# TASK TO COMPLETE
Repeat the material below, swapping "tile" for "icon" and leaving every other word unchanged.

==*==

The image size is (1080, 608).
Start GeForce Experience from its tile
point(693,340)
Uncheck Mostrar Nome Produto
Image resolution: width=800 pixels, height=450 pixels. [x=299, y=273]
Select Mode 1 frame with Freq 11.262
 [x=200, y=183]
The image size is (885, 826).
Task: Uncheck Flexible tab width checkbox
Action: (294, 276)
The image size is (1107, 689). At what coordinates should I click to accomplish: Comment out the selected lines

==*==

# WORKED ANSWER
The image size is (1080, 608).
Start GeForce Experience from its icon
point(693,340)
Uncheck Mostrar Nome Produto
Image resolution: width=800 pixels, height=450 pixels. [x=299, y=273]
Select Mode 1 frame with Freq 11.262
 [x=200, y=183]
The image size is (885, 826).
Task: Uncheck Flexible tab width checkbox
Action: (294, 276)
The image size is (1107, 689). At what coordinates should I click to accomplish: Comment out the selected lines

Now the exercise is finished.